[Start of Text excerpt]

The most likely problem in your second rule which could cause a 500 Error is that brackets "[]" are special characters in regular-expressions patterns, and are never empty when used for this regex function. So, in the parts of your pattern reading "pclass[]=" you will need to escape those brackets to make them literals. Use "pclass\[\]=" instead, and see if that helps. And note that this "pclass[]=" parameter appears twice in your query, which I can only say is "odd," if not incorrect and potentially problematic.
BTW, the first stop when getting a 500-Server Error is your raw server error log file -- It most often contains very good clues as to the cause of the problem.
Jim
So now my next issue is this. These results pages produce multiple pages with Prev and Next links to page throught the results. The first static link now looks like this and works great:
http://www.example.com/maryland-1/howard/columbia.html
However, when I click Next, I get a 404 because the link now looks like this:
http://www.example.com/maryland-1/howard/index.php?cur_page=1&pclass[]=1&County=howard&city=columbia&action=searchresults&sortby=ListPrice&sorttype=ASC
I'm assuming i need additional rules to handle cur_page=1, cur_page=2, etc. It looks like it keeps everything up to the county parameter then the rest is the same type of dynamic string. So will my rewrite take the part starting with index.php? and do a similar rule that rewrites everything from there to make it look something like
example.com/maryland-1/howard/columbia-cur_page_2.html
Yes, I think you can do what you propose. Hopefully, you won't run into the other bug-a-boo with pagination functions -- where the query string parameter order changes in several ways, and you have to cover all cases. This problem *can* be solved, but it can sometimes be a real pain in the hindquarters.

[End of Text excerpt]
[Start of Information provided]

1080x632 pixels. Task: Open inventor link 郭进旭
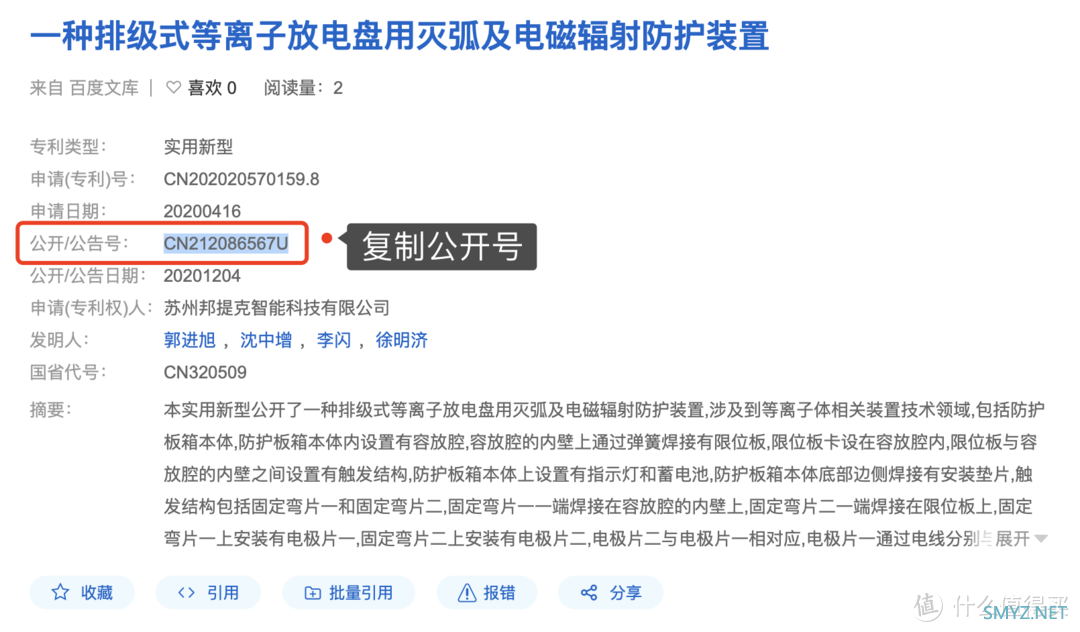[x=189, y=340]
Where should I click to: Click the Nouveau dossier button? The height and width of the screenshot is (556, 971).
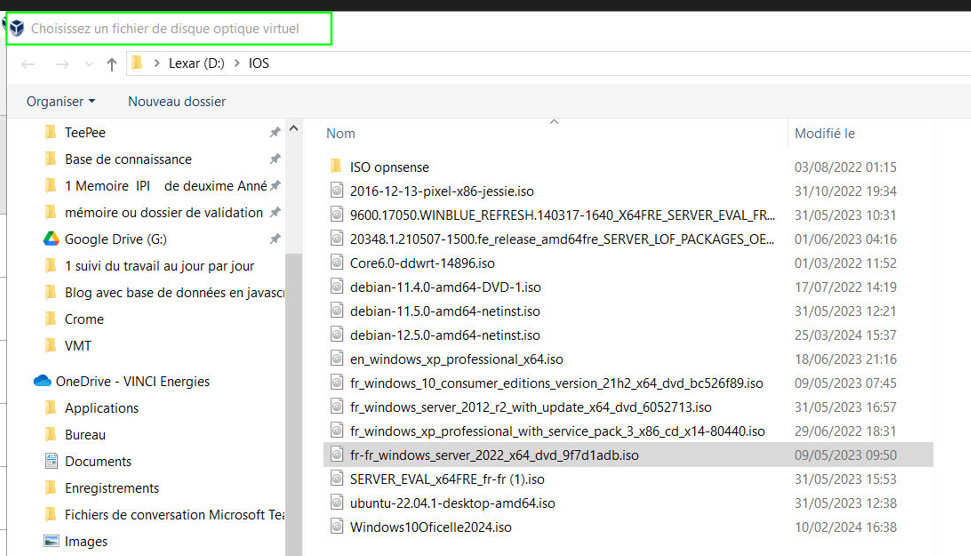(x=176, y=101)
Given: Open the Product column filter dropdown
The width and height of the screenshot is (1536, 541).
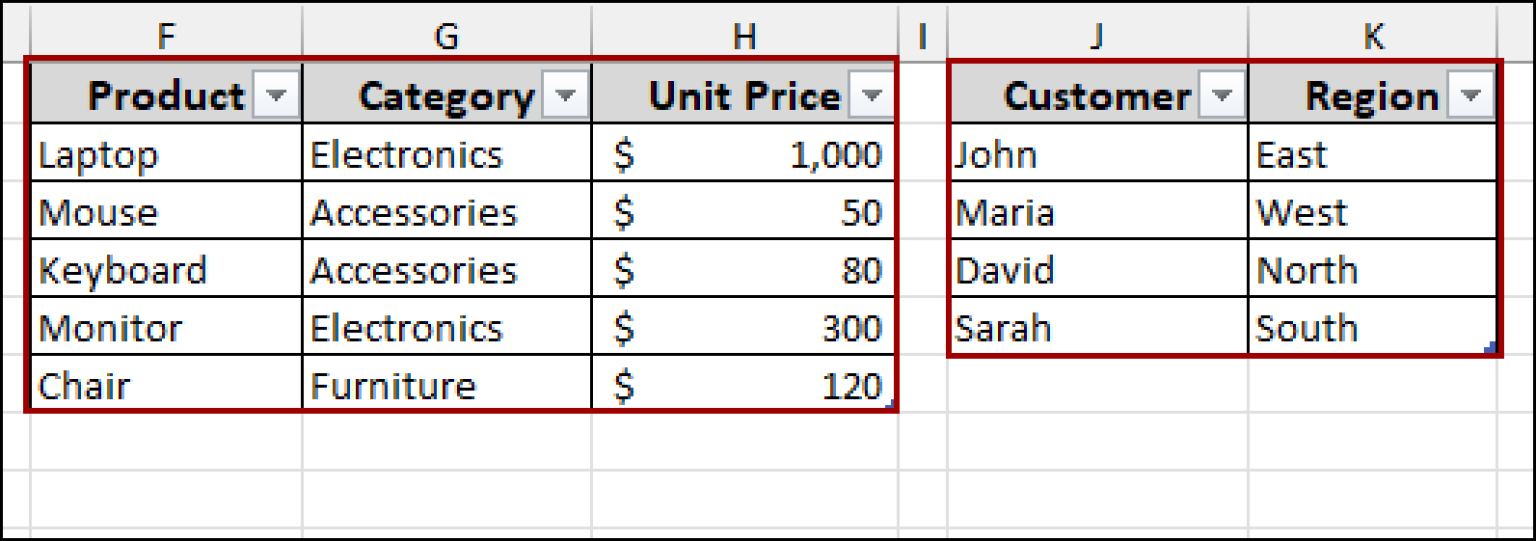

[End of Information provided]

* Instruction 1
Decide whether each statement below agrees with the forum thread on URL rewriting above. Answer yes or no, and quote the deciding words of the thread exactly.
(a) Brackets have a special meaning in regular-expression patterns.
(b) Clicking Next produces a 500 error.
(c) The "pclass[]=" parameter appears only once in the query.
* Instruction 2
In one to three sentences, explain why the forum thread on URL rewriting says the brackets in "pclass[]=" must be escaped.
* Instruction 3
Copy the passage of the forum thread on URL rewriting that begins at the words "BTW, the first" and ends after the words "of the problem.".

* Finished answer 1
(a) Yes: "are special characters in regular-expressions patterns"
(b) No: "when I click Next, I get a 404"
(c) No: "appears twice in your query"

* Finished answer 2
Brackets are special characters in regular-expression patterns and are never empty when used for this regex function. Escaping them as "pclass\[\]=" makes them literal characters in the pattern.

* Finished answer 3
BTW, the first stop when getting a 500-Server Error is your raw server error log file -- It most often contains very good clues as to the cause of the problem.